Under every chart, a legend names each line and lists its current value along with the window's high and low, so you can read the peaks and troughs without hovering. View hosts on the host charts opens the Web Scanner, where you can see the exact hosts behind any number. To read the raw series, open Scan-by-scan data at the bottom for a table with every metric per scan, newest first.


How to read a trend

Prefer coverage %, not raw counts. The number of hosts a scan finds moves with how many pages the crawl reaches. A wider crawl can surface more hosts without anything getting worse — so a jump in raw host count is not always a regression. Each point on a trend notes how many pages that scan reached, and consent coverage % stays meaningful even as crawl scope changes.

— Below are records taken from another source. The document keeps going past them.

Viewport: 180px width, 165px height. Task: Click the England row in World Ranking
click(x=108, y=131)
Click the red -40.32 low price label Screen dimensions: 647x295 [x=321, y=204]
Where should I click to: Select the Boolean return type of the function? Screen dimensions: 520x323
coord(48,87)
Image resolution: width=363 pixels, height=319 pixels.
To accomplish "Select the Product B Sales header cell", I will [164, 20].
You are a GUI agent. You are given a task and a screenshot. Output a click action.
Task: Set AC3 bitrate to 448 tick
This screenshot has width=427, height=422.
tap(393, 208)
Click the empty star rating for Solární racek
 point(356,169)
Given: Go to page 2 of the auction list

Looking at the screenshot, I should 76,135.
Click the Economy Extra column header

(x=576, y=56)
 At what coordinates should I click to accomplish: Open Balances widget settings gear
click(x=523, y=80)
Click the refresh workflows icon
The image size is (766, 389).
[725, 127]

The two clocks are different. The scanner charts move on your scan schedule — what's actually loading in the browser. The categorized-vendors chart moves on your publish history — how your consent banner is configured. They tell related but distinct stories: one is what your site does, the other is how your banner is set up. We keep them on separate charts on purpose.

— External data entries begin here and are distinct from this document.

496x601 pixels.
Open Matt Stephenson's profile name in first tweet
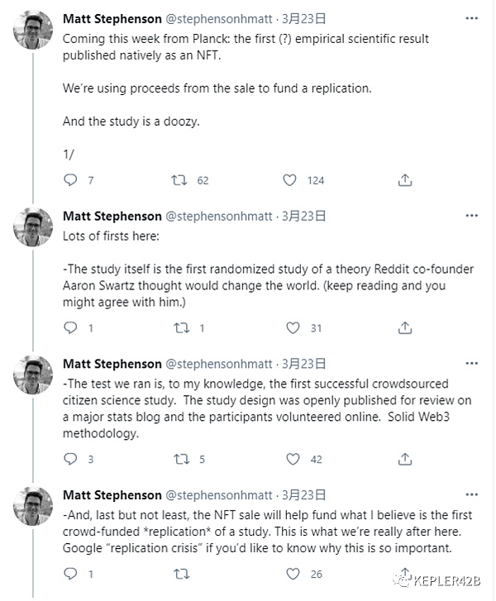(x=112, y=17)
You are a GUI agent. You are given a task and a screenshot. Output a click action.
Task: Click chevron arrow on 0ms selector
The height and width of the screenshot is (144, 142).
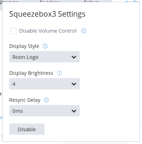click(74, 111)
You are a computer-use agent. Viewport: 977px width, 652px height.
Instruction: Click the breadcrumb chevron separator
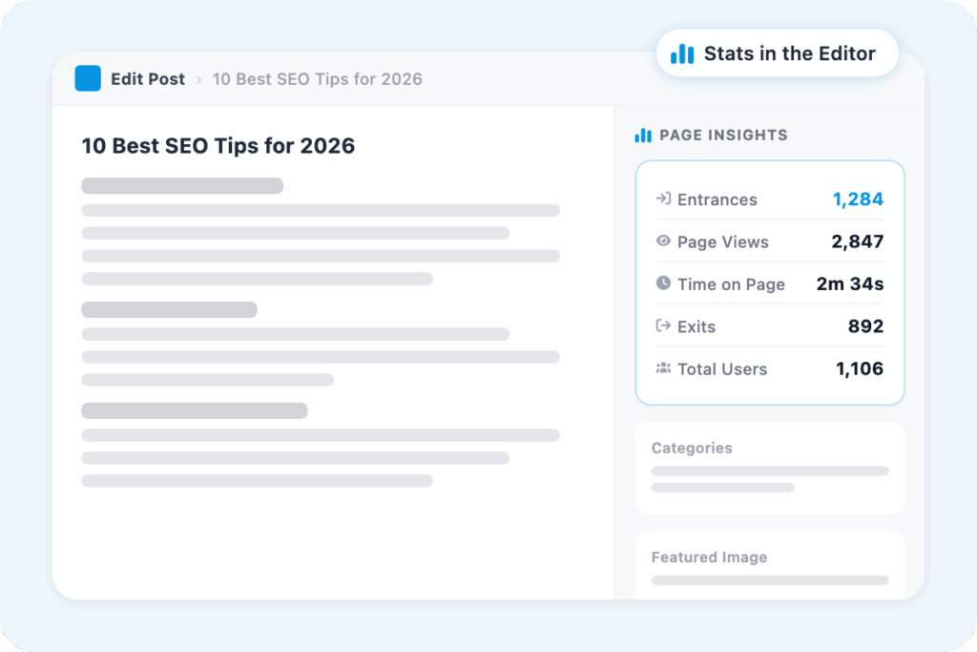tap(198, 79)
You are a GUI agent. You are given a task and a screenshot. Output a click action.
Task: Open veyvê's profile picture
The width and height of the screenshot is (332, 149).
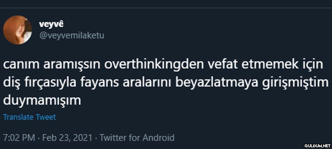[x=17, y=30]
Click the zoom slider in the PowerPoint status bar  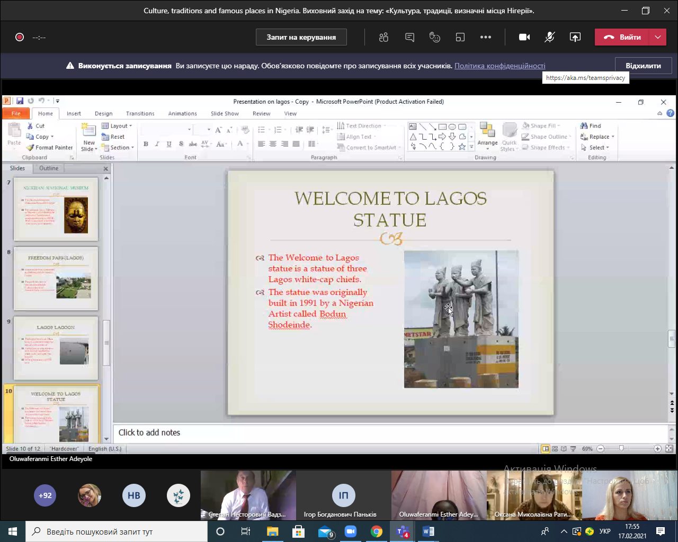point(621,448)
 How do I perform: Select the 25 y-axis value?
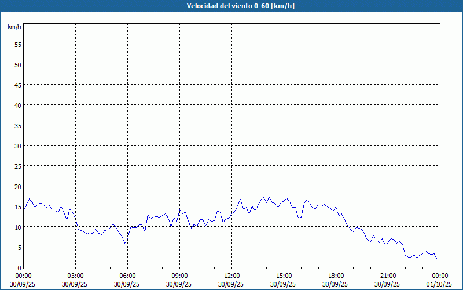(17, 166)
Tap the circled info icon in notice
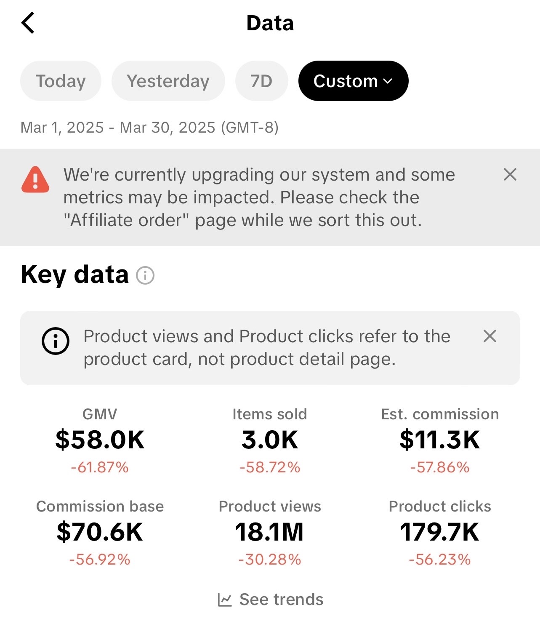 (56, 341)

Hosts, not vendors. The Progress page counts distinct hosts (like alb.reddit.com), because consent coverage is decided per host. The Resources tab groups those hosts into vendors (for example, several Reddit hosts roll up to one "Reddit" vendor), so its counts are smaller. Both are correct — they answer different questions.


Exporting the report

Download Excel produces the shareable evidence workbook — the report you hand to an auditor or drop into a board deck. It has three sheets:

  • Summary — the site, the coverage window, the generated date, the one-line verdict, and the four headline metrics with their change since the first scan in range. This is the page a skimmer reads.
  • Scan history — one row per scan with every metric (hosts, risk breakdown, covered/uncovered, coverage %, cookies, local storage), so the full trend is auditable in a spreadsheet.
  • Consent banner history — categorized vendors by publish date, kept on its own sheet because it moves on your banner's publish clock, not your scan schedule.

The Scan history sheet has one dated row per scan, so a specific change can always be traced back to a specific date — built for audit evidence, spreadsheets, and pivots.